**Task to complete:** Please filter the listing for the string "dimensions" and copy each matching line.

◆ ◆ ◆ ◆ ◆ ◆ ◆

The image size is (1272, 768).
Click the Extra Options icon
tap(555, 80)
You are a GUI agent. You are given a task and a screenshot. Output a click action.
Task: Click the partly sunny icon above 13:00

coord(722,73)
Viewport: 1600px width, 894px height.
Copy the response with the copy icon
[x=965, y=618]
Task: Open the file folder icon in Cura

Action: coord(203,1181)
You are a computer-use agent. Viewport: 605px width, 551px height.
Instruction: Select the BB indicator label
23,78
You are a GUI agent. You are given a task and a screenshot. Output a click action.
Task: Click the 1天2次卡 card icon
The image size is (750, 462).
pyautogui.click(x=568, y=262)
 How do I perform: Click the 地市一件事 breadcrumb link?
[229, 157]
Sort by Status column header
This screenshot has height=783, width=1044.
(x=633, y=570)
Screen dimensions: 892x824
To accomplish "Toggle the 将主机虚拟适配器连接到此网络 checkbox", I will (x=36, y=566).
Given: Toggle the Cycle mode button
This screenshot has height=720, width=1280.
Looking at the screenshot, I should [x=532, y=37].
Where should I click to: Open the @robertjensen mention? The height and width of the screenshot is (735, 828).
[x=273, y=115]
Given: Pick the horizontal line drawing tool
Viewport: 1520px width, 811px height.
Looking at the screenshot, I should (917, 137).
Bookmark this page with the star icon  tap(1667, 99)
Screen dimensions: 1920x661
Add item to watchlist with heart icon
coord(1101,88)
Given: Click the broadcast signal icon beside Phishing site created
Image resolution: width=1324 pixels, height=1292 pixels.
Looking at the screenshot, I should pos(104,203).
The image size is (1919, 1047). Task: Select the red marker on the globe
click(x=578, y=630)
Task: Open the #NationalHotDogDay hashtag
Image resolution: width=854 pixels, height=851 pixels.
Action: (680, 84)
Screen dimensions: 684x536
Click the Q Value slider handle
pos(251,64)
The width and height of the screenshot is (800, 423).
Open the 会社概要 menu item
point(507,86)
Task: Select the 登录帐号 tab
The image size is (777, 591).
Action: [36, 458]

◆ ◆ ◆ ◆ ◆ ◆ ◆

**Response box:**
Screen dimensions: 892x824
Screen dimensions: 1920x661
Screen dimensions: 684x536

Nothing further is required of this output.